L’articolo riferisce di un’inchiesta giornalistica svolta negli USA su esperimenti condotti su Animali che la società specista definisce “da reddito”, per conto del governo americano. Esperimenti aberranti e vergognosi che vanno denunciati e ostacolati in ogni modo e che sono la cifra del rapporto Umano/Animale che la società del dominio e dei consumi propone e impone.
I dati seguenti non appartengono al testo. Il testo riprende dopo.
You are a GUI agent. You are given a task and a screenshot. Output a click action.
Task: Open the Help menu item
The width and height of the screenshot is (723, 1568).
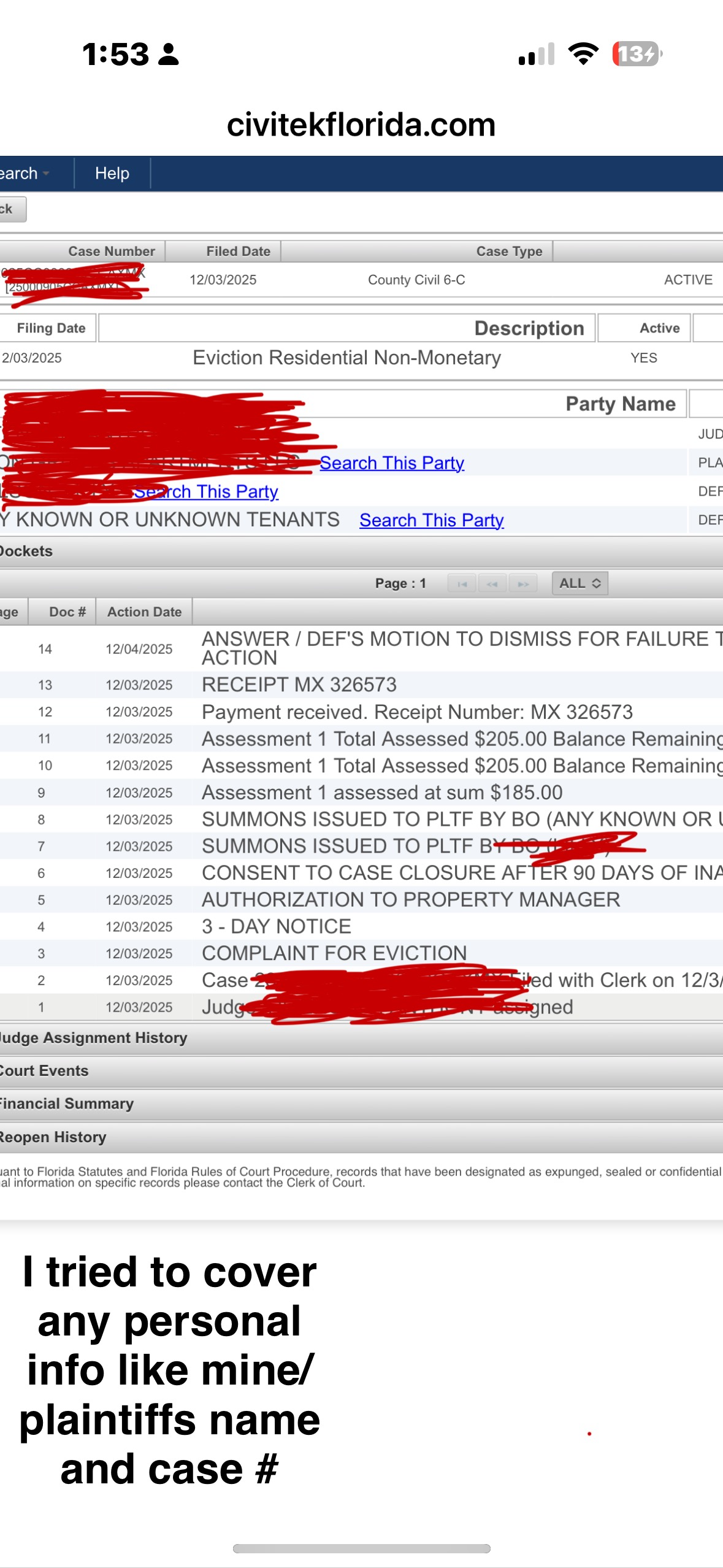point(112,174)
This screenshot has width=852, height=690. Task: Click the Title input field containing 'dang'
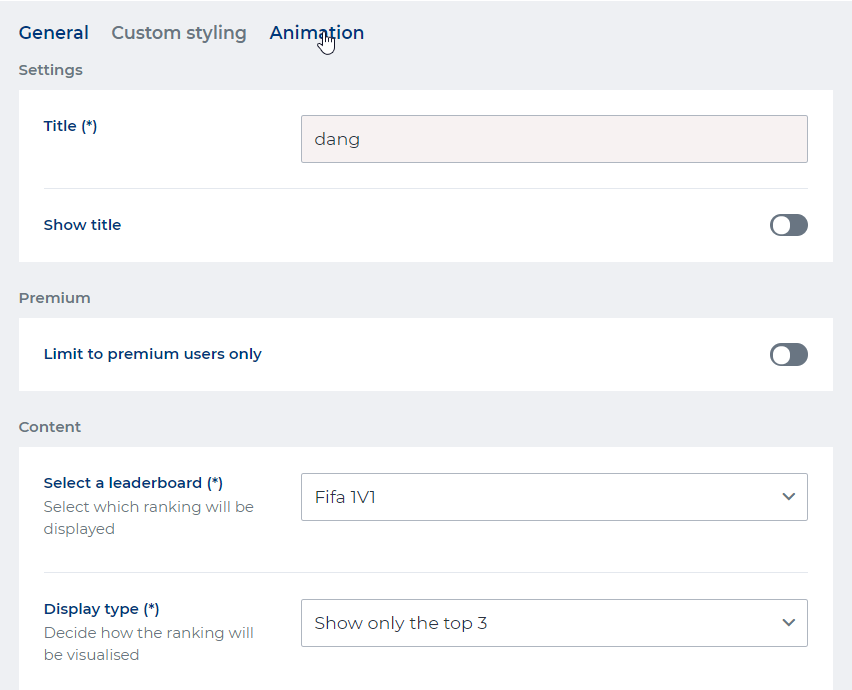pos(553,139)
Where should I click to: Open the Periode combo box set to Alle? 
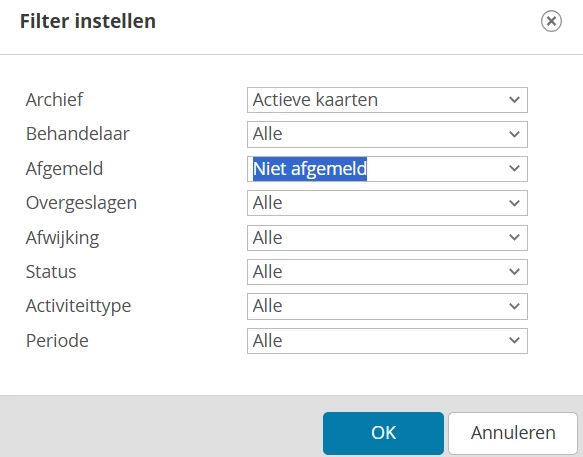[387, 340]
L’articolo potrebbe essere quindi considerato interessante e condivisibile, se non fosse per il fatto che Pisapia nell’ultimo paragrafo dell’articolo che è possibile leggere per intero di seguito, trae dalla vicenda delle conseguenze del tutto assurde affermando candidamente:

“Della diffusione di questo tipo di “prodotto” siamo tutti responsabili: perché con la fretta che abbiamo ogni giorno, quasi nessuno di noi ha più voglia di prendersi la briga di cucinare un pollo intero. La fettina di petto di pollo, meglio ancora se impanata o con altri aromi, è ben più allettante. E così si crea quel circolo vizioso per cui il mercato chiede crescentemente parti di pollo, a prezzo sempre più basso, e l’industria avicola intensiva risponde con carne di animali allevati come si diceva. Ma, se si vuole mangiare carne, non sarebbe meglio un bel busto di pollo allevato all’aperto? Che peraltro, anche egoisticamente parlando, a livello nutrizionale contiene fino al 50% dei grassi in meno del suo equivalente intensivo. Tante, davvero le ragioni per cambiare. Cosa aspettiamo-mi chiedo, un po’ tristemente.”